Debbie Moss works in the lab of Dr Emma Kerr, which specialises in studies in cancer metabolism, and how cancer cells energetic demands and strategies for survival can be used to identify their weaknesses and develop more effective treatments. See below how she is exploiting this avenue to bring a refined approach to therapy.
Below, you will also find how maths and statistics are used in cancer research. Olivia Adair is a PhD student supervised by Dr Felicity Lamrock and is based at Mathematical Sciences Research Centre. Her project aims to understand and account for the cost of healthcare, and to refine strategies for sustainable and effective screening programmes for early detection of CRC.
OXIDATIVE MITOCHONDRIAL METABOLISM: A KEY DRIVER OF THERAPY RESISTANCE IN COLORECTAL CANCER (Debbie Moss)
My work focuses on colorectal cancer (CRC) which is the second largest cause of cancer-related deaths. This is partly because not all patients respond well to chemotherapy treatment, meaning it’s less good at killing their cancer cells, and we call this “therapy resistance”. Unfortunately, we can’t yet tell exactly who those patients might be. Ultimately, our goal is to understand the processes that drive this therapy resistance, and target these processes with new drugs in patients who need them. That’s where my PhD comes in.
Metabolism is the collective term for all the biochemical reactions that happen in your body. These reactions combine what we eat and drink with the oxygen we breathe, and convert that into energy that fuels all the normal body processes. In cancer cells these processes are hijacked and hyperactivated, as cancer cells need more energy and building blocks to help them grow faster. We call this phenomenon “metabolic reprogramming”. In fact, the main chemotherapy drug for CRC patients called 5-fluorouracil (or 5FU) is an “antimetabolite” which means it mimics certain metabolites within the body. 5FU specifically mimics a molecule needed for making DNA so it interferes with CRC cell growth. But, not only does metabolic reprogramming help the cancer cells grow and divide much faster than normal cells, it also helps them survive stressful situations – like when they begin to move through the body, or when they’re treated with chemotherapy. So, metabolism can play an important role in resistance to 5FU chemotherapy for CRC patients.

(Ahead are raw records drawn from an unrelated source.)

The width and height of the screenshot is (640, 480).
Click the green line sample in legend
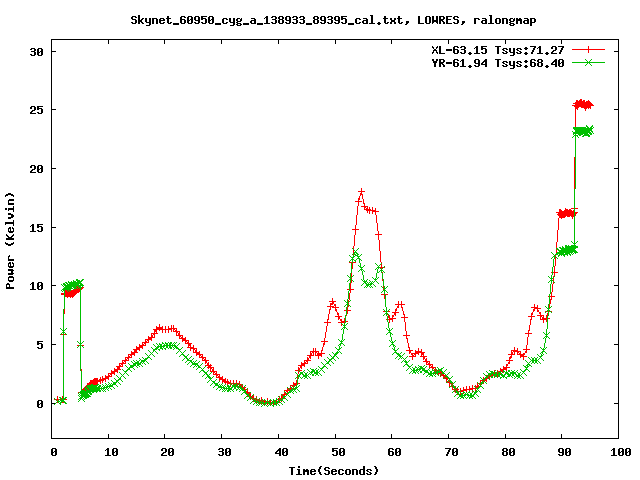589,62
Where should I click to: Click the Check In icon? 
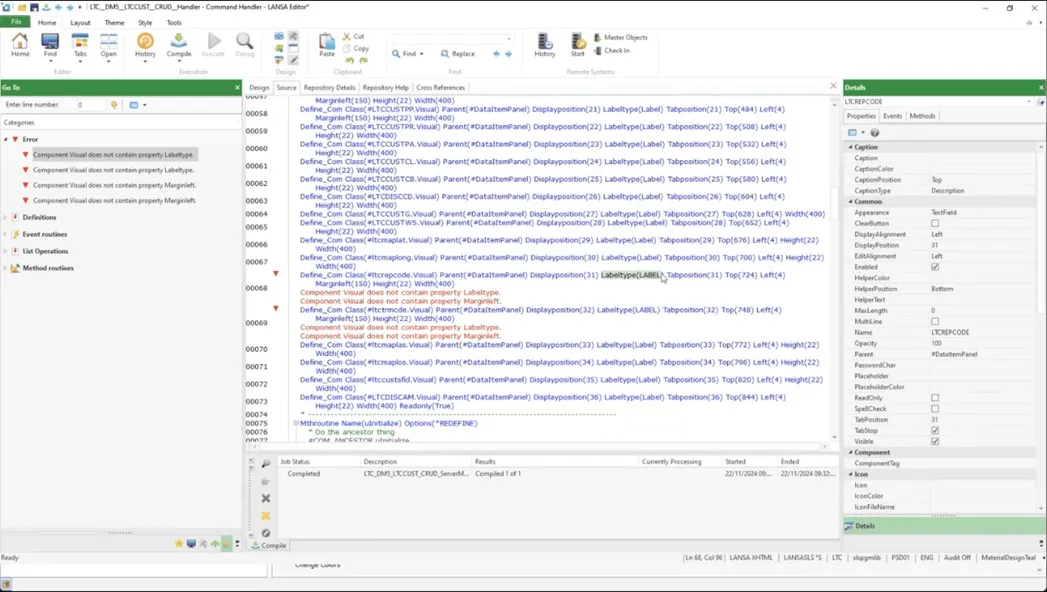pos(598,50)
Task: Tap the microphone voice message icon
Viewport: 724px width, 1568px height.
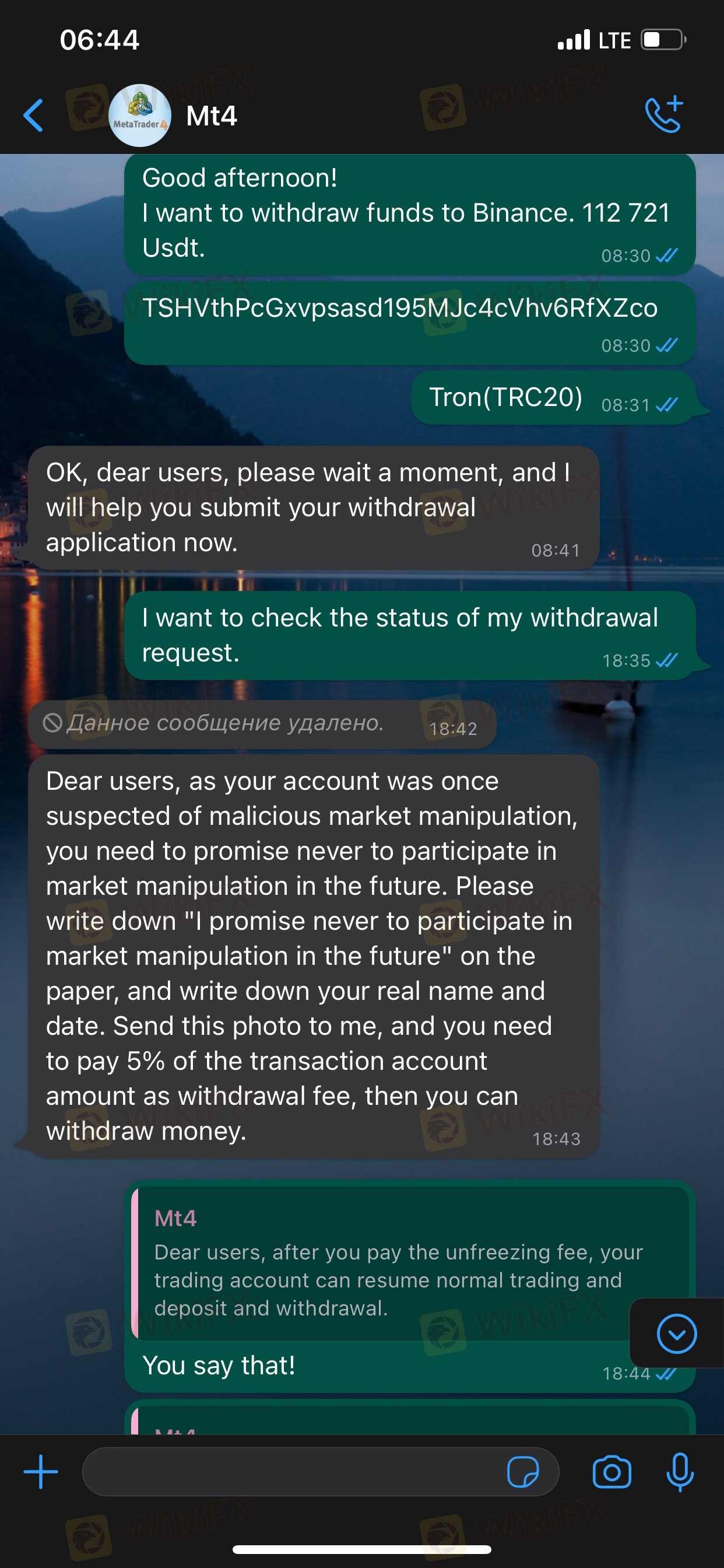Action: pyautogui.click(x=680, y=1472)
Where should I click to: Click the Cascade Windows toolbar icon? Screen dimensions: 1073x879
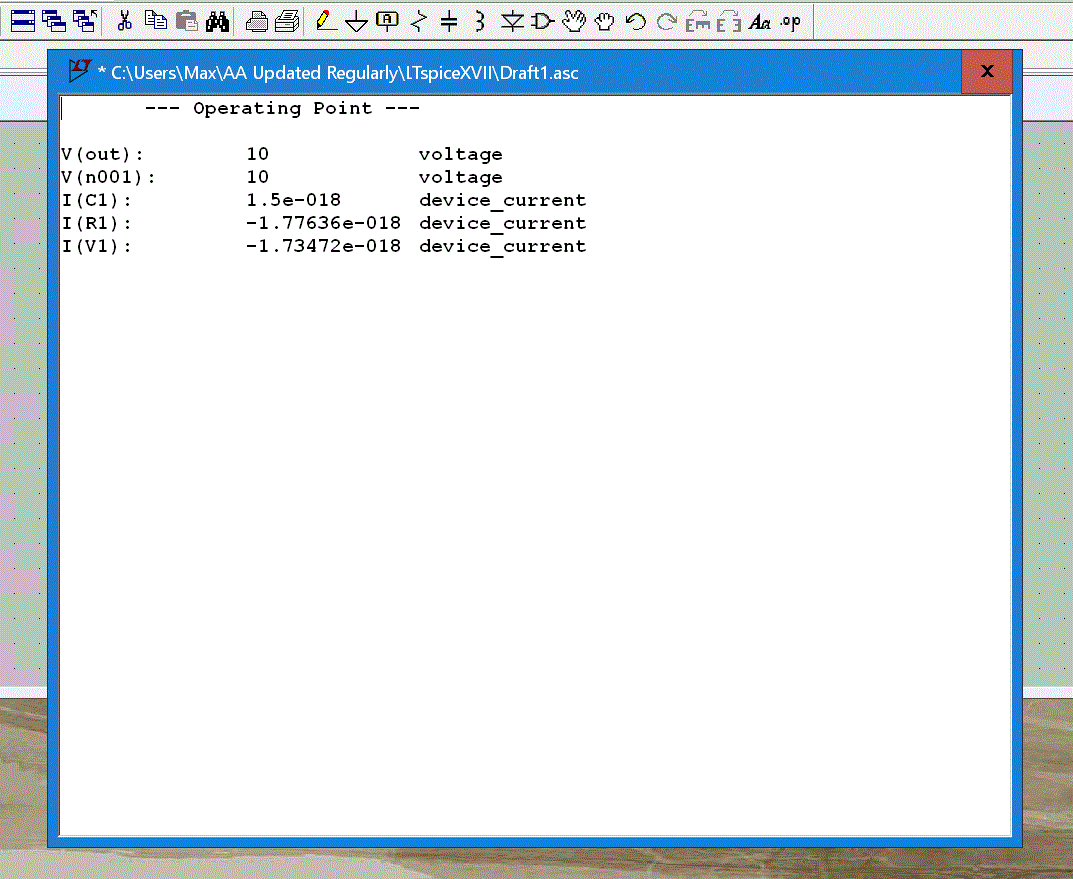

We’ve discovered that patients whose cancers can make lots of energy are more resistant to 5FU-chemotherapy, and as part of my PhD I’ve been looking for drugs that might combine with 5FU to work better in killing CRC. Specifically, I’ve used drugs that target a core energy-producing metabolic pathway, called Oxidative Phosphorylation (OxPhos). I found that drugs which block the first step of that process are particularly effective in improving CRC cell response to 5FU.
In fact, we’ve discovered we can use the anti-diabetic drug Metformin to do just that, blocking CRC cell growth and triggering more CRC cell death when we give it in combination with 5FU-chemotherapy.
Since Metformin is safe, and can already be given to CRC patients when on chemotherapy treatment (like for diabetic CRC patients) we hope we can begin to make a difference to those patients who desperately need new options for treatment.
5FU is effective on some bowel cancer cells, but some develop resistance and continue to grow in its presence; by adding metformin to a typical 5FU treatment, most cancer cells will not survive, showing the combination of this safe drug to our typical standard of care can be used to improve effectiveness.
My PhD focuses on cancer prevention (Olivia Adair).
This type of cancer starts in the large intestine, also known as colon cancer (or colorectal cancer or bowel cancer). This type of cancer can start as small lumps that grown insider the colon where they shouldn’t. These lumps are small tumours, also known as polyps. Most polyps aren’t cancer but can turn into cancer if their size increases. Polyps less than 1 cm in size have just over a 1% chance of becoming cancer and polyps greater than 2 cm in size have a 40% chance of becoming cancer. In general, 5% of polyps turn into cancer, so it is usually better to remove any polyps before they turn into cancer.
This can be done by having a look into the colon with a small camera on the end of a long tube (colonoscopy), as people with polyps don’t know they have them as they feel well.
In order to decide who should get a colonoscopy, some tests are performed first. By collecting your stool sample and having the hospital perform a test on it, doctors can detect if there might be a problem. This process is known as screening.
Of all the people who have colon cancer, some don’t feel well and turn up at the hospital or their doctor’s office, and some people are screened and find out they have cancer that way.
Screening in Northern Ireland is managed by the Bowel Cancer Screening Programme and was set up in April 2010. Screening is helpful to find polyps early and remove them to prevent progression to cancer, providing an opportunity for an earlier diagnosis to help those patients live longer. Screening is typically offered to people aged between 60 and 70 years old and if all looks okay, they will be screened again every 2 years.
The more people are screened early, the better chance of removal and effective treatment, but screening everyone would cost a lot of time and money.
My PhD project is to build a mathematical model which looks at the screening programme in Northern Ireland to see when it is good value for money to perform these tests, and investigate what screening approach is the most cost effective for Northern Ireland.